Pemilu Iran Menjadi Pemilihan dengan Partisipasi Terendah
Iran mengadakan pemilihan presiden ke-14 nya untuk mencari pengganti mendiang Ebrahim Raisi yang meninggal dalam kecelakaan helikopter bulan lalu. Proses pemilihan ini berlangsung selama 18 jam, di mana juru bicara dari pemilihan pusat Iran, Mohsen Eslami, menyatakan bahwa proses pemilihan selesai pada tengah malam waktu setempat.
Menteri Dalam Negeri Iran yang mengawasi pemilihan mememperpanjang pemungutan suara sebanyak tiga kali agar lebih banyak pemilih dapat memberikan suara.
Dikarenakan penghitungan suara dilakukan secara manual, hasil akhir diperkirakan akan diumumkan hanya dalam dua hari meskipun angka awal mungkin akan keluar lebih cepat.
Sebelumnya enam kandidat, namun akhirnya terdapat empat kandidat yakni Mohammad Baqer Qalibaf, Saeed Jalili, Masoud Pezeshkian dan Mostafa Pourmohammadiyang bersaing memperebutkan kursi kepresidenan Republik Islam Iran. Diperkirakan sekitar 64 juta pemilih di Iran memenuhi syarat untuk memberikan suara dalam pemilu, mayoritas dari mereka berusia muda. Pada pemilihan presiden tahun 2021 lalu, setidaknya 59,3 juta orang memenuhi syarat untuk memilih.
Mohammad Baqer Qalibah merupakan ketua parlemen garis keras Iran dan mantan komandan Garda Revolusi. Saeed Jalili yakni seorang konservatif yang merupakan mantan kepala negosiator nuklir dan pernah menjabat sebagai kepala kantor Pemimpin Tertinggi Iran Ayatollah Ali Khamenei selama empat tahun. Selanjutnya, ada Massoud Pezeshkian, seorang anggota parlemen yang reformis.

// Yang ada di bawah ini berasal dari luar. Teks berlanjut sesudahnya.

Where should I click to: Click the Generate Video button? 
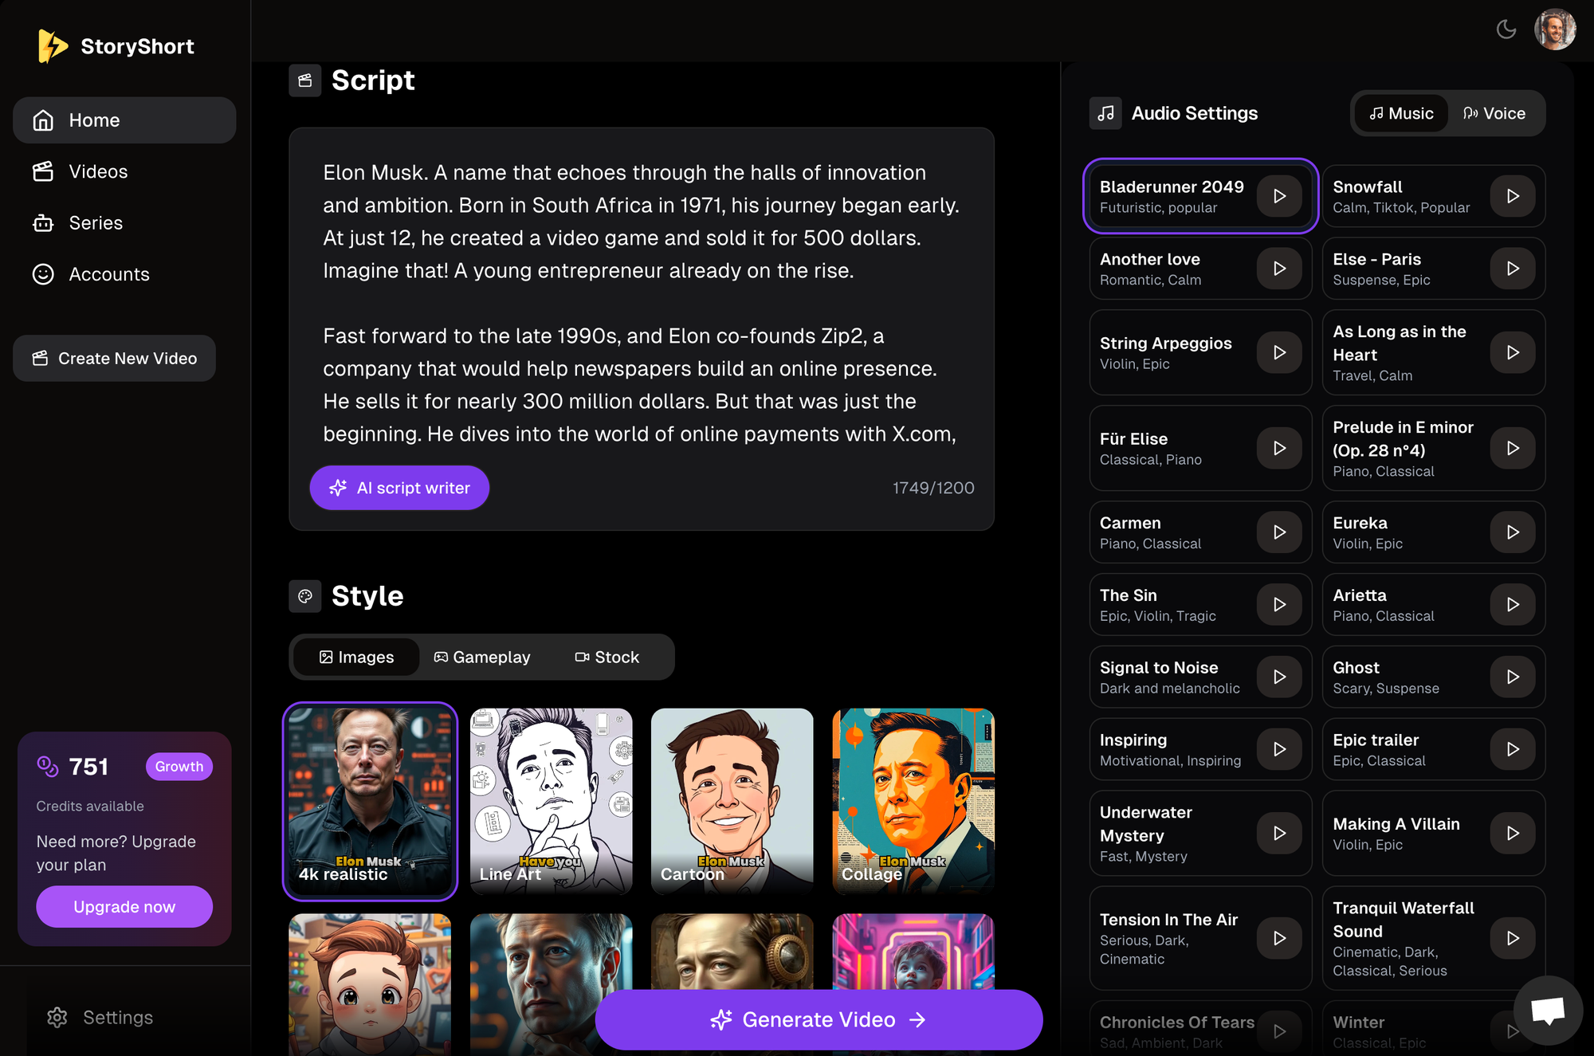pyautogui.click(x=819, y=1019)
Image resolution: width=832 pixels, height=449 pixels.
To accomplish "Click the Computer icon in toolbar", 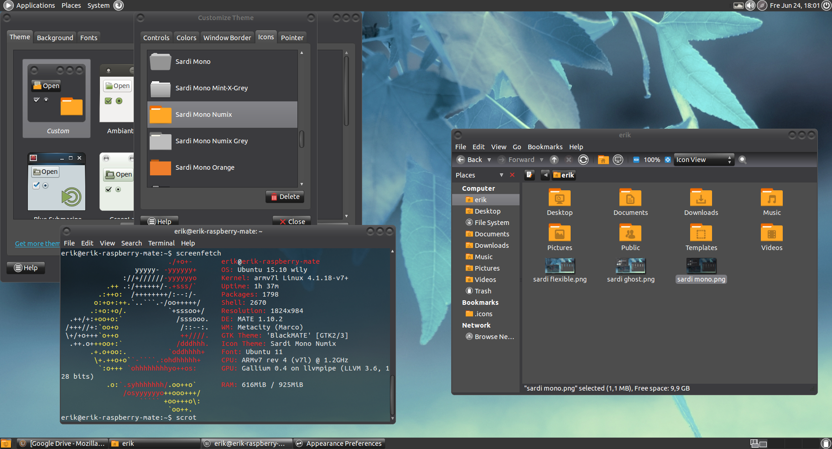I will tap(618, 160).
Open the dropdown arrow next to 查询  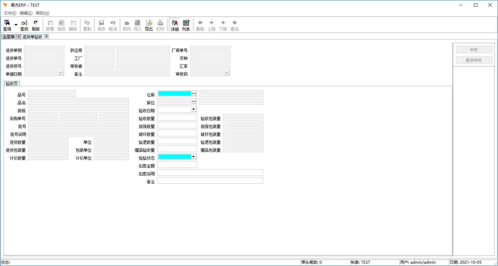(16, 25)
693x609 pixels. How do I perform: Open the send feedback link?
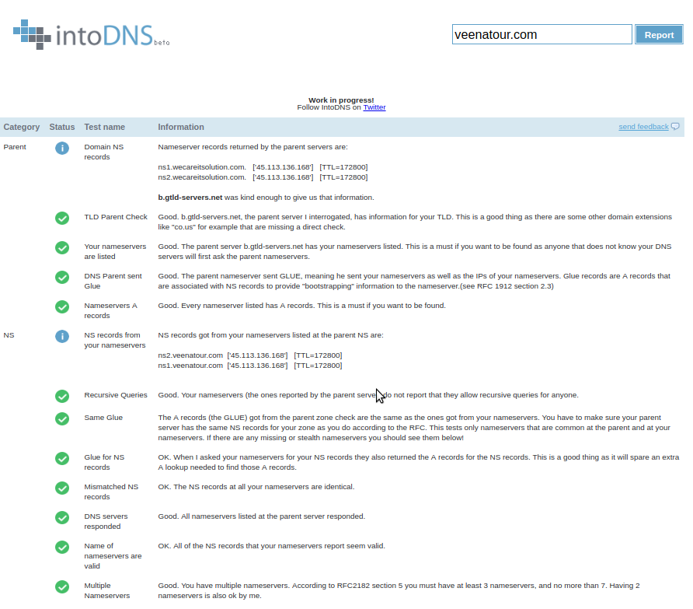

Terdapat juga Mostafa Pourmohammadi, seorang garis keras dan mantan menteri dalam negeri, dan Amir-Hossein Ghazadeh Hasemi, seorang politisi konservatif.
Persentase pemilih menurun signifikan
Jumlah partisipasi pemilu nasional masih sangat diperdebatkan karena data menunjukkan partisipasi hanya mencapai 40% yang menandai jumlah pemilih terendah dalam sejarah Iran. Klaim pemerintah mengenai tingkat partisipasi sebesar 40 persen menunjukkan tren penurunan keterlibatan masyarakat dalam pemilihan umum di bawah Republik Islam.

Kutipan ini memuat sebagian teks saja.